Sorry but it's kind of funny...

 

well yeah but that's what happening. I recently signed up for a dating site, what a waste of money cause i can't even enjoy it. My parents are emotinally abusive and i'm even crying now

 

 

So let me change the question a bit

 

Is it totally stupid to look for friends and GF when you live in an abusive(emotion) situation at home?

Posted

I think it is. Sounds like you're in no position to be dating.

 

If you read this and expect to reply, how much did you pay for the dating site?

Posted

Get out of there man. Find a way to make rent money, go work a second job if you need to, drastically cut spendings if you need to but it's vital that you get out of there. No excuses.

Posted
Is it totally stupid to look for friends and GF when you live in an abusive(emotion) situation at home?

 

Well, we try to improve what we can. Of course you can look, and you might even find a GF, but since you recognise that you're being emotionally abused at home then that might be a more important thing to try to change. Can you move out? Can you get (professional) help/counselling?

== GIVEN DATA ==
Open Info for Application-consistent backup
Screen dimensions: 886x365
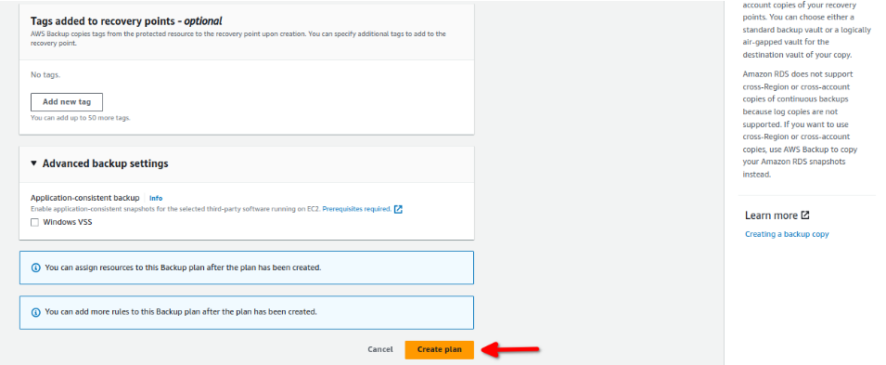155,198
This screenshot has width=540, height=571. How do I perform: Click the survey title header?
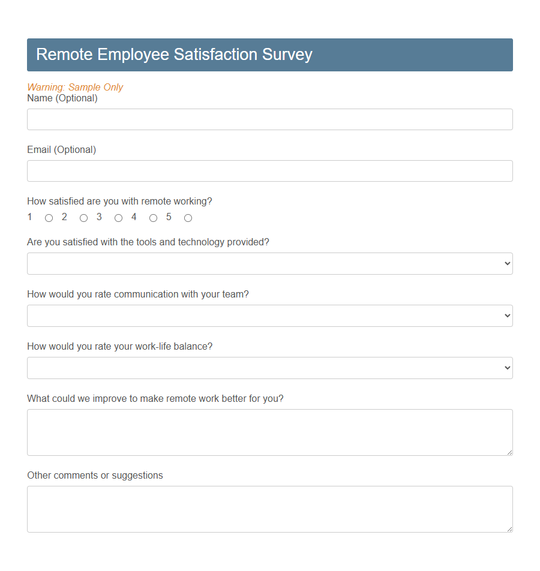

== TASK LIST ==
(a) In the forum thread, what had the poster recently signed up for?
(b) Sum up the forum thread in two sentences.
(c) Carry on the forum thread from its last post.

== TASK RESULTS ==
(a) A dating site.

(b) A poster who recently joined a dating site says their parents are emotionally abusive and asks whether it is stupid to look for friends and a girlfriend while living in that situation at home. Replies say the poster is in no position to date, urge moving out even if it means a second job or cutting spending, or say looking is fine but changing the home situation, perhaps by moving out or getting counseling, may matter more.

(c)
Posted

How old are you? If your over 18 then as it has been said try to get that rent money and get out of there. If you are under 18 then you might want to call child protective services and they will help you move out + your parents abusing you would definately be against the law.

 

Dating when you are in that kind of situation would be a bad idea.

Posted

The OP is 31, Mrlonely, or at least that's what he says.

 

Look, dude. There is nothing wrong with living at home, if you have a healthy relationship with your family, and you're able to socially function in the real world.

 

As harsh as that sounds, it doesn't sound like you're ready to date. And until you are, you shouldn't.

Posted (edited)

I think you need to move out of your parents' home, if it's an unhealthy environment for you.

 

According to your posting history, you have quite a few issues you're dealing with. Some of them make it unrealistic for you to live on your own. Is this right?

 

If it is, can you look into the possibility of moving into a group home?

 

Whatever issues you have, gaining some independence from your parents would probably be good for you, especially if they are emotionally abusing you.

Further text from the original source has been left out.